Numerical analysis of nonlinear vibrations of a plate on a viscoelastic foundation under the action of a moving oscillating load based on models with fractional derivatives

Aim. In the present paper, nonlinear vibrations of an elastic simply supported plate on a viscoelastic foundation under the action of a moving oscillating load are studied in the case of the internal resonance $1{:}1$ accompanied by the external resonance. The properties of the viscoelastic foundation are given via the generalized Fuss–Winkler model with the damping term described by the standard linear solid model with the Riemann–Liouville fractional derivatives. The external load is presented by linear viscoelastic oscillator based on the Kelvin–Voigt model with a fractional derivative in the case when the viscosity of the oscillator is considered to be small value. The dynamic behavior of the plate is described by a set of nonlinear ordinary differential equations of the second order in time with respect to generalized displacements. Methods.
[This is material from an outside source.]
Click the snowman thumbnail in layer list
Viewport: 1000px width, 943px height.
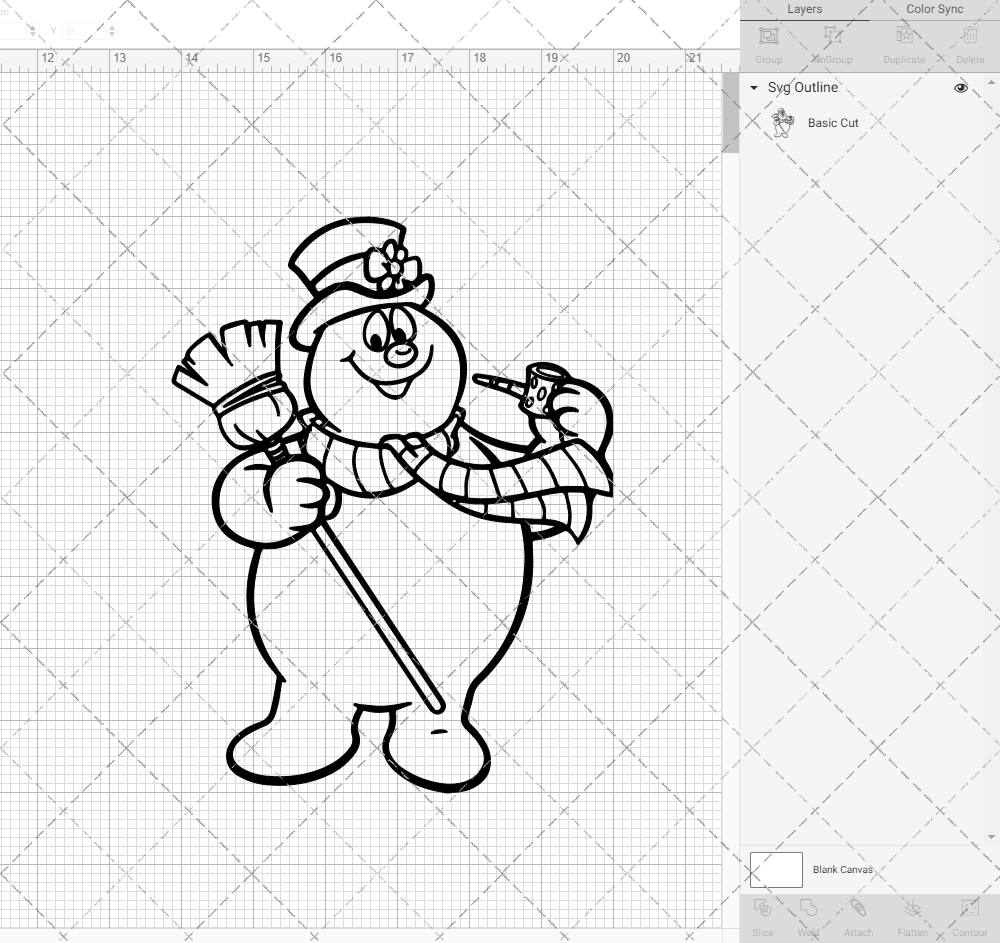click(x=782, y=124)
To solve the resulting set of equations, the method of multiple time scales is used in combination with the method of expansion of the fractional derivative in a Taylor series. Results. Resolving equations for determining of the nonlinear amplitudes and phases of force driven vibrations of the plate are obtained. The governing set of equations allows one to control not only the damping properties of the environment and the foundation by changing the fractional parameters, but also to control the damping parameters of the external load. Conclusion. Numerical analysis has shown that in the system “a plate on a viscoelastic foundation + a moving oscillating load”, energy transfer between the interacting vibration modes is observed. A comparison of the results of numerical studies for various values of the external load is presented, and the dependence of the amplitudes of nonlinear vibrations on the values of the fractional parameters of the environment and the foundation is also shown.